> _Page text_:

We want a solid solution that is:

  • Easy to implement
  • Easy to test
  • Easy to debug in case of problems
  • Easy to extend or modify when necessary

Finally: our solution! :)

We ended up with something that is inspired by redux and flux. We have a Store which accepts Actions and uses a Reducer to turn that into State. We also added a Dispatcher to sit between the View and Store in order to act as a mediator between the two. We’ll explain each part in more detail shortly.

Overall our architecture works like this:

→ a click on the “Refresh” button is performed and sent to the Dispatcher

→ the Dispatcher calls Middleware to perform I/O that dispatches a new Action (now enriched with some of the data to be displayed on screen) into the Store

→ the Store (that is pretty much just holding the latest known State and the Reducer) provides the just calculated Action to the Reducer

→ the Reducer merges the latest know State with the new Action and emits a new State

→ such State is both kept in memory in the Store for the next iteration and also provided to the View to be shown to the user.

The details

Actions

Actions describe what changed. They are events like “loading data started”, “data loaded successfully” or “internet connection lost”. These actions are just plain, immutable objects. It could even be a Kotlin object if there is no data associated with the action, or a data class if it has data.

State

The state is what describes the view at a single moment in time. The view should be observing changes in state and updating itself accordingly. The state is an object, just a simple POKO and should be immutable.

> _What is expected_:
Continue the write-up on the redux- and flux-inspired app architecture from its last sentence.

> _Record excerpts_:

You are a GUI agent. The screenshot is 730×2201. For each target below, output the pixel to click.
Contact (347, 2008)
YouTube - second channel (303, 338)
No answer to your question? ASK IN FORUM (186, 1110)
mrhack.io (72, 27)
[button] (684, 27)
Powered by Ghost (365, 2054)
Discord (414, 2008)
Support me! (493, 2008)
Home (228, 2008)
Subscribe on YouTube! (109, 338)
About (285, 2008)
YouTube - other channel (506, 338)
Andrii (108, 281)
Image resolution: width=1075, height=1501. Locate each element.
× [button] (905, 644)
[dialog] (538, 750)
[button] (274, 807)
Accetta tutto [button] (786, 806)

> _Task response_:
Reducer

The Reducer is what applies updates to the State. It is no more than a pure function which takes the old State, an Action and returns the new State. It is the job of the Reducer to turn Actions into State. For example if we receive a ‘loading started’ action we would flip the loading flag in the State. Because the Reducer is a pure function, only acting on its inputs, it makes it really easy to test. Furthermore, because the reducer is the only place that is mutating state, if you see unexpected state, you know where to fix it. This means much less time hunting for the source of bugs.

Store

The Store is what holds onto the current State. It is the single source of truth for what is being displayed on the UI. State can be accessed through the Store either by asking for the current state right now, or observing changes in state through a listener/RX observable. The Store is also responsible for updating the State. Actions are dispatched to the Store and, using the Reducer, the State is changed. This, in turn, calls the listeners.

So, putting these three together we have changes in our application dispatched as Actions, which are Reduced into State which can be displayed in the view. What this gives is a unidirectional flow of data which is easier to manage and reason with.

We went a little further to add some consistency to how we would be dispatching Actions and fetching data. We created a Dispatcher to act as glue between the UI and the store, and a Middleware to perform async operations (eg. api call, I/O) that transform ui events into Actions, dispatched to the Store.

Dispatcher

This is the glue between the UI and the Store. When the user clicks a button in the UI, this calls the Dispatcher. The Dispatcher will call the appropriate middleware function (which might be fetching data from the network), that emits Actions. These Actions are dispatched to the Store.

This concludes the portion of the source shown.